>>>
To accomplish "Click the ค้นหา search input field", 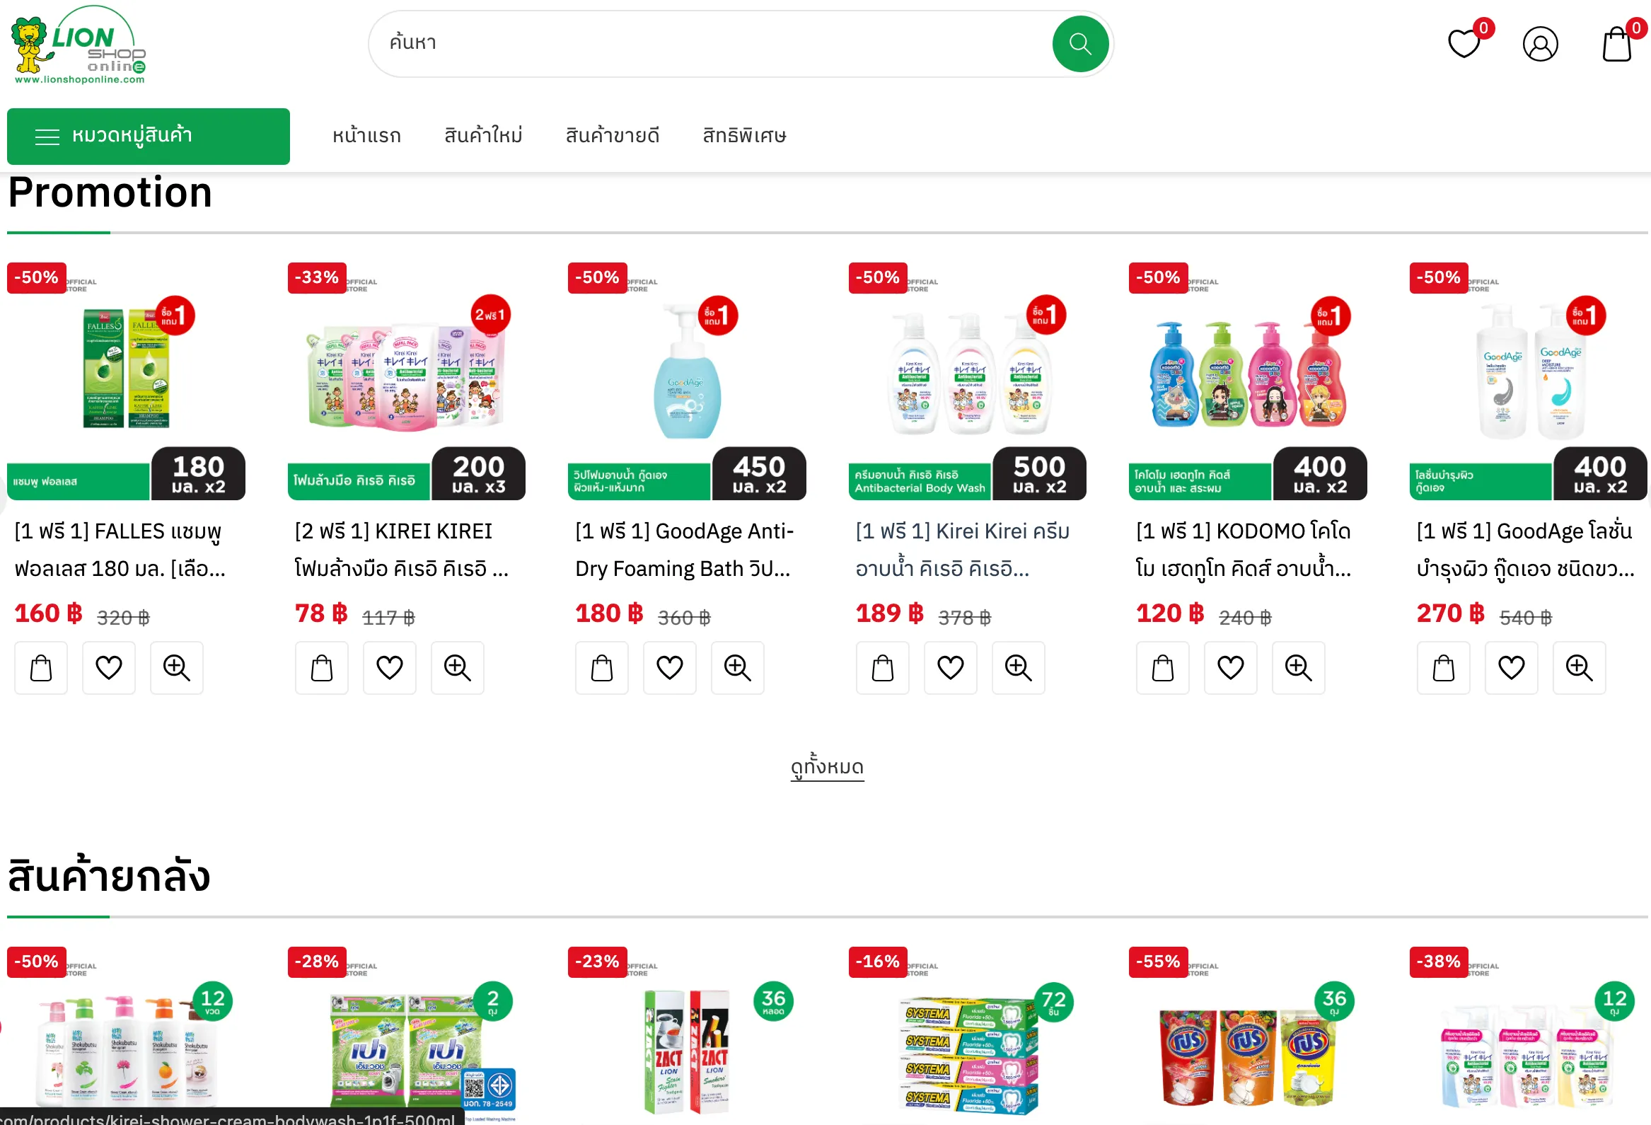I will tap(710, 43).
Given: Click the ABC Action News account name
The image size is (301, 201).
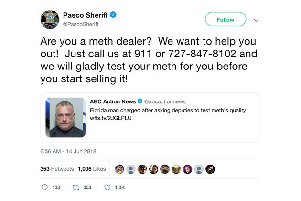Looking at the screenshot, I should pos(113,101).
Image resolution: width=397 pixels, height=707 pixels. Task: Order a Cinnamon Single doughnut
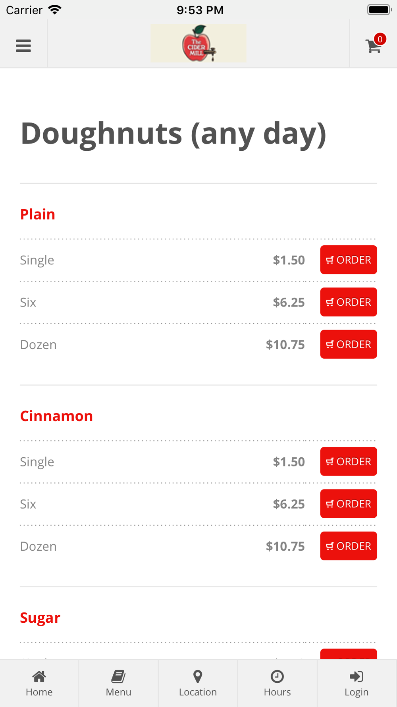(349, 461)
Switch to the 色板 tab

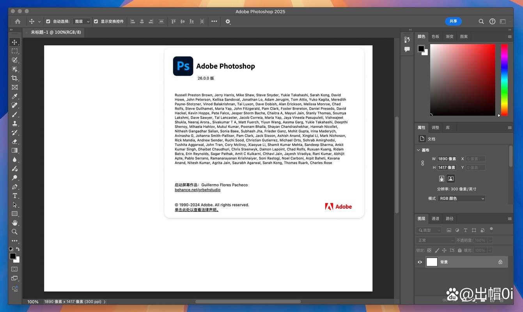[435, 37]
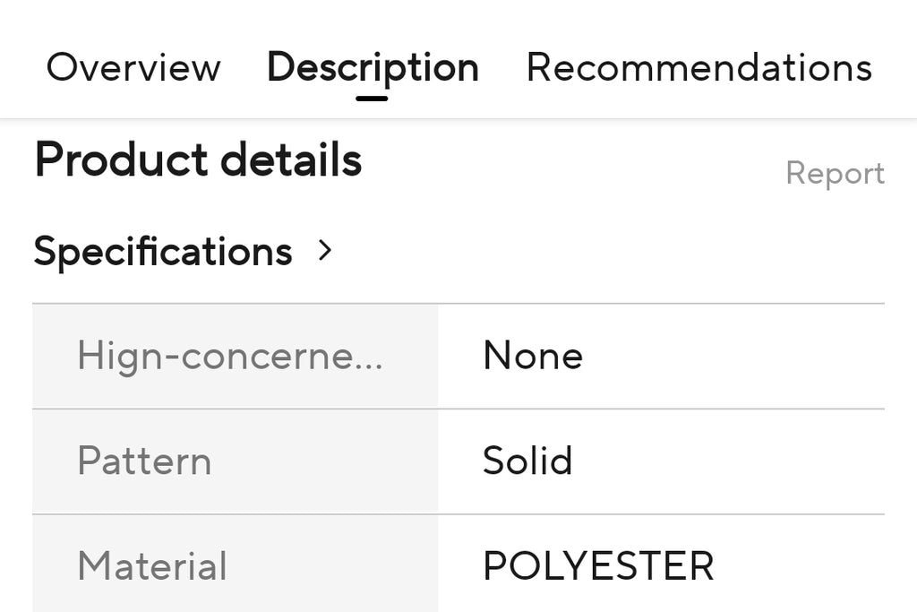
Task: Select the Solid pattern value
Action: [x=527, y=461]
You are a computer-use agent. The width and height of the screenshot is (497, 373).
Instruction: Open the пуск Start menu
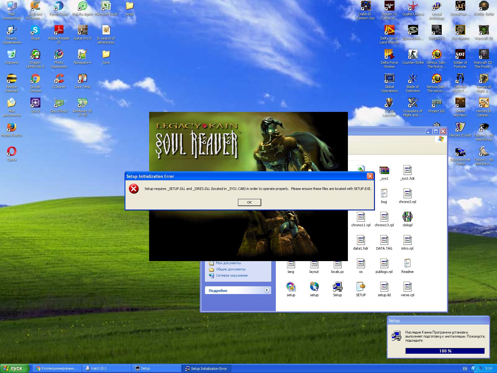[x=14, y=368]
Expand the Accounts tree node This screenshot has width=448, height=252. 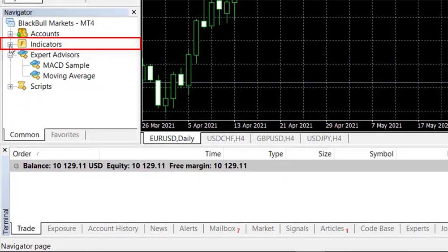pyautogui.click(x=10, y=34)
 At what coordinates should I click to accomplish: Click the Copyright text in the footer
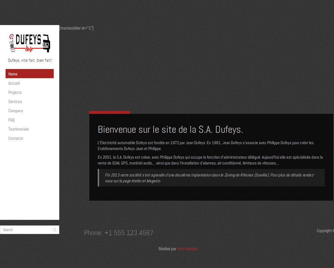coord(325,231)
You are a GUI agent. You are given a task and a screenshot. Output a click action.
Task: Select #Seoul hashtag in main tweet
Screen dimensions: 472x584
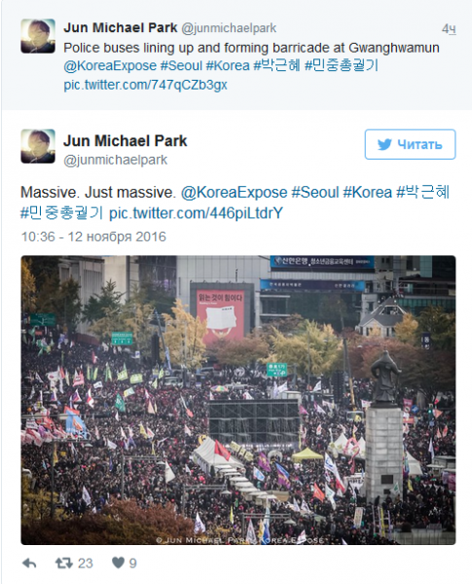pyautogui.click(x=314, y=193)
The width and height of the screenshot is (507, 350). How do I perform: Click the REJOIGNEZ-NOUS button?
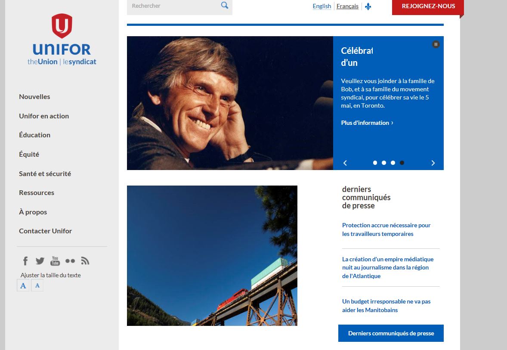[428, 6]
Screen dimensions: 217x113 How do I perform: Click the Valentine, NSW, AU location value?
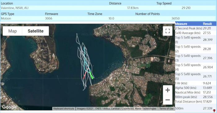tap(15, 8)
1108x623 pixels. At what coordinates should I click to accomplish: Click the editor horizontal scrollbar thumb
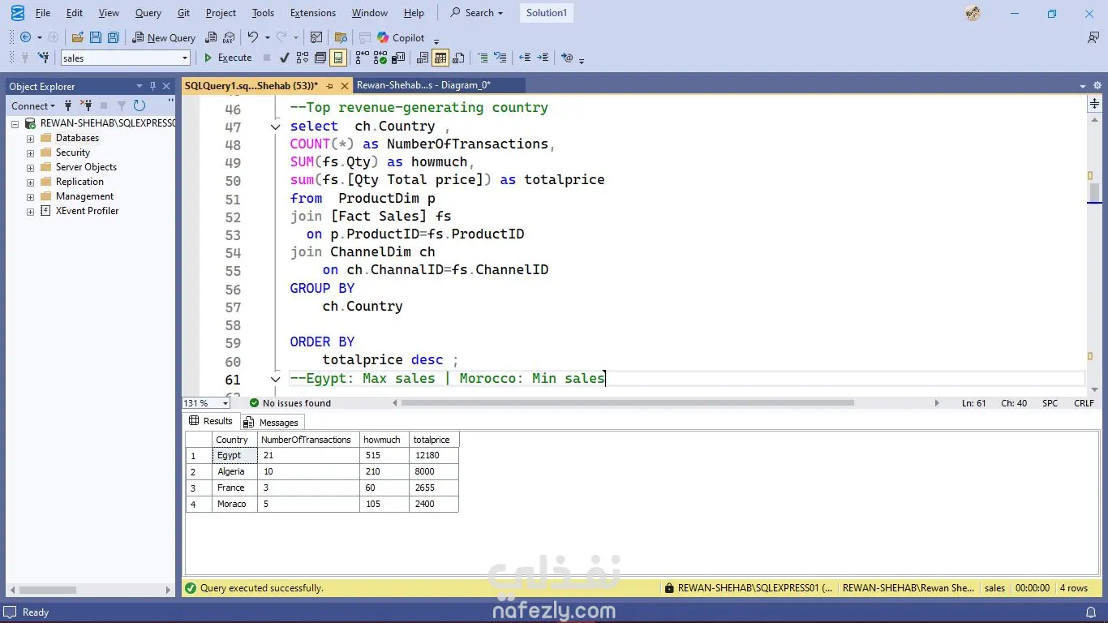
<<<
Exercise prompt>
Find the line with "You are a GUI". Return it and each line after it through the end of the data, exactly, without pictures.

Answer below>
You are a GUI agent. You are given a task and a screenshot. Output a click action.
Task: Select #Seoul hashtag in main tweet
Screen dimensions: 472x584
pyautogui.click(x=314, y=193)
The width and height of the screenshot is (507, 350). How do I perform: Click the REJOIGNEZ-NOUS button?
[428, 6]
Screen dimensions: 217x113 How do I perform: Click the Valentine, NSW, AU location value?
tap(15, 8)
1108x623 pixels. At what coordinates should I click to accomplish: Click the editor horizontal scrollbar thumb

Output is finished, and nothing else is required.